Threat Management, Network Security

DefCon: Stolen data markets are as organized as legitimate online businesses


The massive retailer data breaches that have taken place this year have resulted in millions of credit card numbers being pilfered in the dark corners of the web. But while many may think that the data resale exchanges between cyber criminals is amateur, in many instances an extremely organized framework is at play, according to a cyber crime expert. 

Presenting at this year's DefCon conference in Las Vegas, Tom Holt, an associate professor at Michigan State University that specializes in cyber crime, discussed his research on the inner workings of the stolen data markets and the relationships between buyers, sellers, and others involved in the transactions. 

Understanding the workings of the cyber criminal underground is essential in targeting groups and causing disruption, Holt said Friday during this presentation. 
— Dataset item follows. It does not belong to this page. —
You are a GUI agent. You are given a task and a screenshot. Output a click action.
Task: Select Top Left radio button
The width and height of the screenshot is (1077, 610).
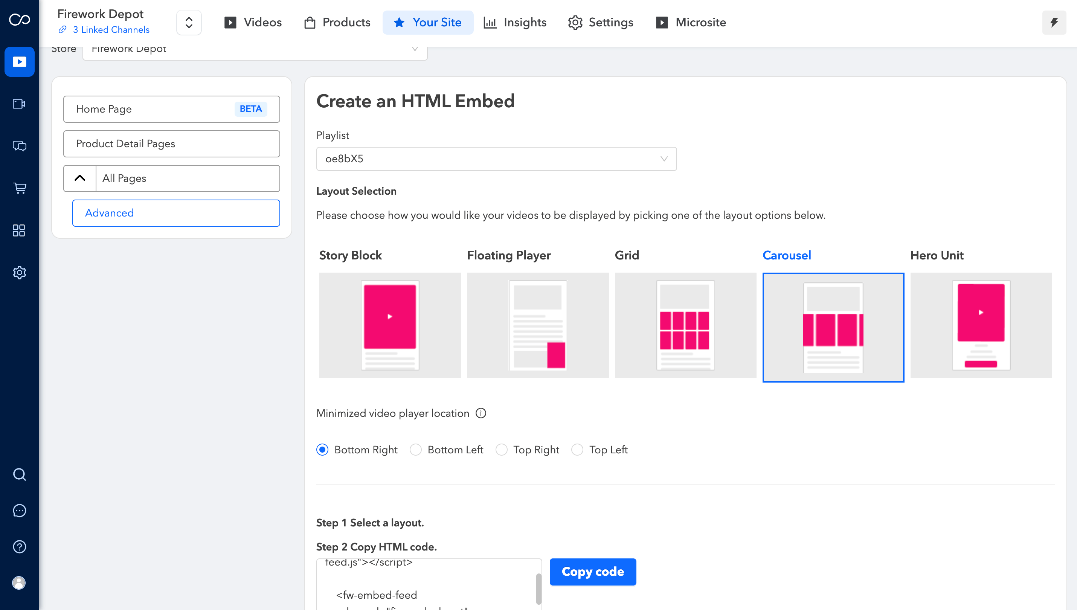577,450
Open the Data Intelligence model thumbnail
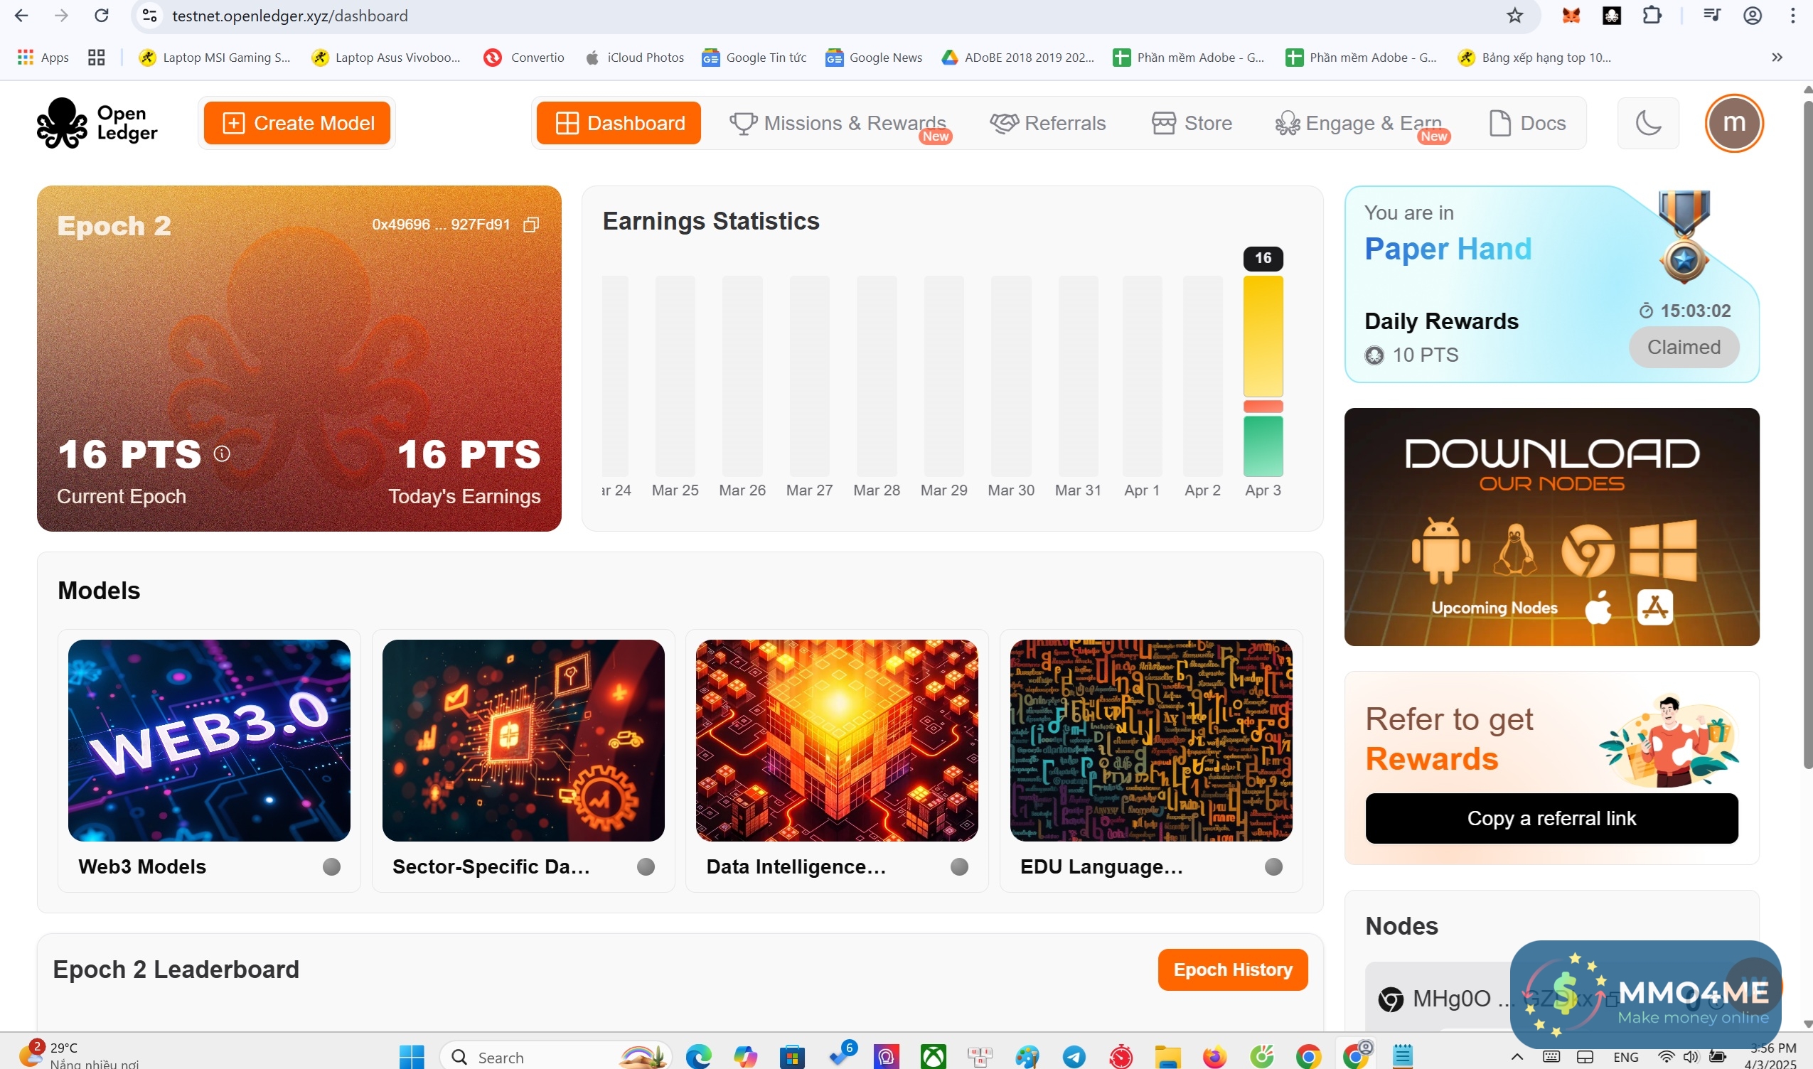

"When we think about the markets themselves they are organized in a unique fashion," he said. "At the individual level, we're talking about a process where we're seeing peers and colleagues; at the formal forum level, we're seeing a more formal organization that takes place." 

Holt described the organization composition of the market, detailing how many individuals work together; the relationship between the buyers and sellers, how data dumps are the most popular products sold, and how customer service goes a long way in the profitable success of the criminal business. 

In one example, Holt described a seller on a forum who would replace any credit card numbers that did not work as a gesture of good customer service. 

"Customer service is an important venue within these marketplaces to generate attention to your business," he said. "If you want people to come back and buy from you on a consistent basis, offer them something and give them a reason to come back to you." 

Some forums even include review sections where buyers could leave feedback on sellers and the performance of their transactions, he added. 

Rather than being run like the wild west, many of these forums have "a good degree of administrative oversight," he said. These admins will actively go in and remove any vendors who rack up negative feedback. 

"The ones that are heavily managed [by administrators] will figure out what's going on and block the individual," he said.

The importance of understanding these dark markets come into play when law enforcement looks to take action against them. 

One way to cause disruption may be to impact the payment processors cyber criminals use, much like the takedown of Liberty Reserve, Hold said. However, he believes that the best way to go after the markets, based on how they're organized, is to take out the entire forum. 

"A one-on-one basis removal is not going to work," he said. "Taking out an entire site is going to have a much more dramatic impact."